When safety is established, the work turns to teaching the patient skills to include how to stay in reality (grounding skills) and how to tolerate negative affect while staying in reality. Some patients are able to progress beyond this point quickly, but for most staying safe and learning these skills takes a very long time, and therapy can move forward only when safety is ensured.
Once a patient is safe and has the skills to remain in reality and experience negative feelings without losing safety, it is possible to work more directly on the symptoms and their causes. Patients should never be "required" to remember trauma unless they are prepared and willing to take that approach to therapy. For many, learning to control and/or avoid symptoms allows them to live a full and productive life despite some continuing dissociation. It is not necessary to "cure" the dissociation to have a successful therapeutic outcome.
For patients with dissociative disorders, it is frequently not indicated to refer them to therapy groups, to structured cognitive behavioral therapy (unless it is modified specifically to avoid affective experiences they cannot tolerate) or to suggest support groups that are not specific and appropriate to their clinical condition.

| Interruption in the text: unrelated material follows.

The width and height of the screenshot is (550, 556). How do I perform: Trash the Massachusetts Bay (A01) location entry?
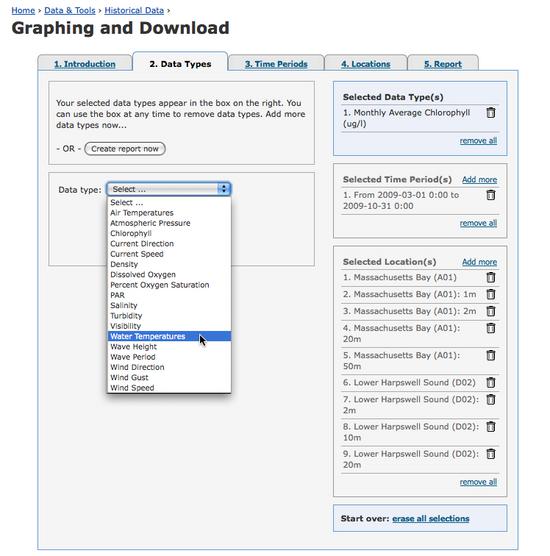[x=491, y=277]
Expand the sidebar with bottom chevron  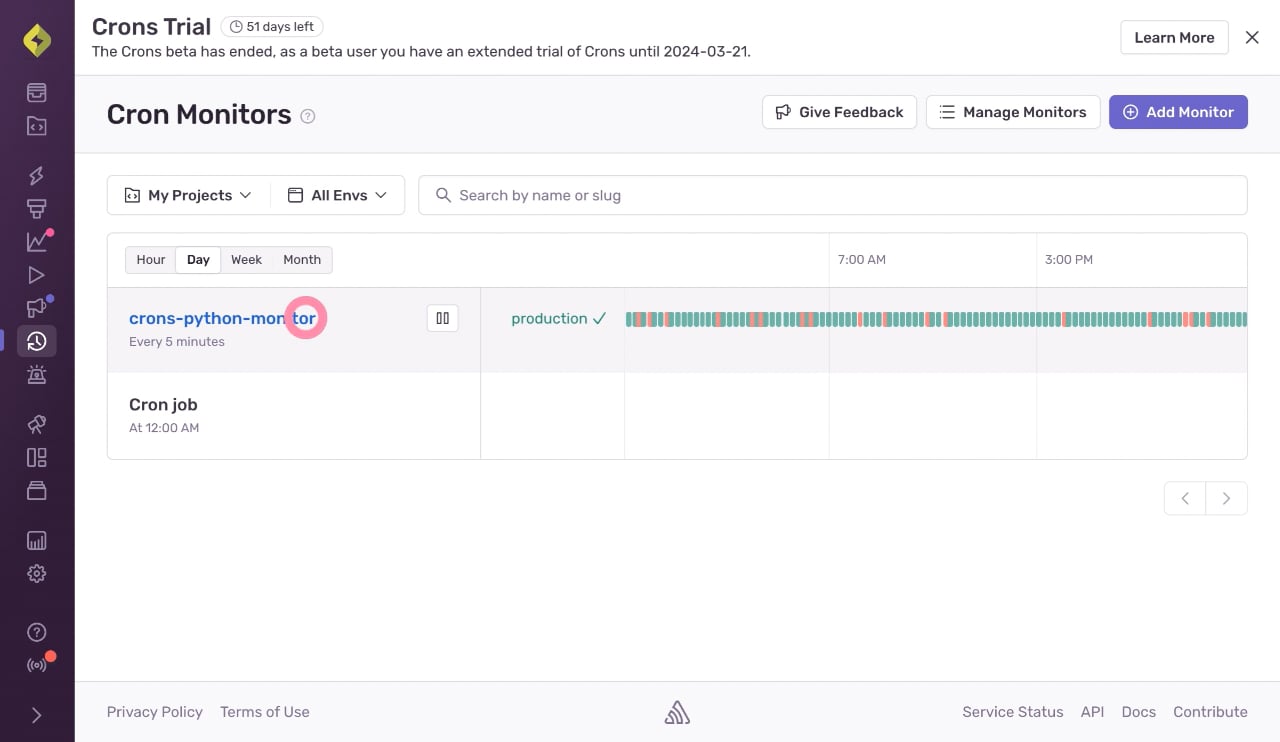click(x=36, y=715)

Although it may not be possible to prevent the development of dissociative disorders, any form of abuse or traumatic experience (e.g., combat, natural disaster) should result in an evaluation to address any unusual reactions.
Questions for your doctor
Preparing questions in advance can help patients have more meaningful discussions with their physicians regarding their conditions. Patients may wish to ask their doctor the following questions about dissociative disorders:
Why do you suspect I may have a dissociative disorder?
Does my family or medical history place me at risk for a dissociative disorder?
How can you be sure I have this disorder and not some other condition?
What tests will be performed to rule out other conditions and diagnose me?
What type of disorder do I have?
What do you suspect caused my dissociative disorder?
What symptoms are associated with my type of disorder?
Am I at risk of hurting myself or others?
Will this disorder come and go or remain constant?
What are my treatment options?
Will I have this disorder my whole life?
Which other conditions are associated with dissociative disorders?
Are my children at greater risk for developing this disorder?